What is cyber agriculture? How computer algorithms could make crops taste better

An image to illustrate cyber agriculture
© iStock/tdub303

What is cyber agriculture? MIT has explored this new field using algorithms in agriculture to optimise growing conditions for flavourful crops.

According to a principal research scientist in MIT’s Media Lab, Caleb Harper, computer algorithms in farming are just the beginning for the new field of cyber agriculture. Harper’s group is also working on fighting diseases with herb properties and helping crop growers adapt to climate change by studying crop growth under different conditions.

Defining cyber agriculture

There are many alternative names for this emerging field of agriculture where plants are grown in a controlled environment, such as:

  • Controlled environmental agriculture;
  • Vertical farming; and
  • Urban farming.

The cyber agriculture market

According to Harper, it is still a niche market, but one which is growing quickly. Yet there have been many failed efforts and little sharing of information between different companies developing these facilities.

Harper explains: “Our goal is to design open-source technology at the intersection of data acquisition, sensing, and machine learning, and apply it to agricultural research in a way that hasn’t been done before. We’re really interested in building networked tools that can take a plant’s experience, its phenotype, the set of stresses it encounters, and its genetics, and digitize that to allow us to understand the plant-environment interaction.”

MIT’s research

MIT’s OpenAg plants are grown in shipping containers retrofitted to ensure a high level of control over light, temperature and humidity conditions.

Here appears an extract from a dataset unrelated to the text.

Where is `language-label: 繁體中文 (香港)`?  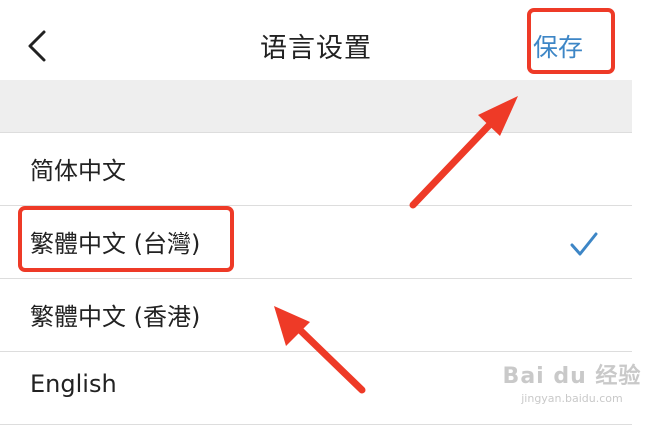
language-label: 繁體中文 (香港) is located at coordinates (116, 317).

The researchers have already made an interesting discovery about basil plants which would traditional agricultural techniques perhaps would not have informed them of. They found that exposing basil plants to light twenty four hours a day generated the best flavour.

John de la Parra, the research lead for the OpenAg group and an author of the study, added: “You couldn’t have discovered this any other way. Unless you’re in Antarctica, there isn’t a 24-hour photoperiod to test in the real world. You had to have artificial circumstances in order to discover that.”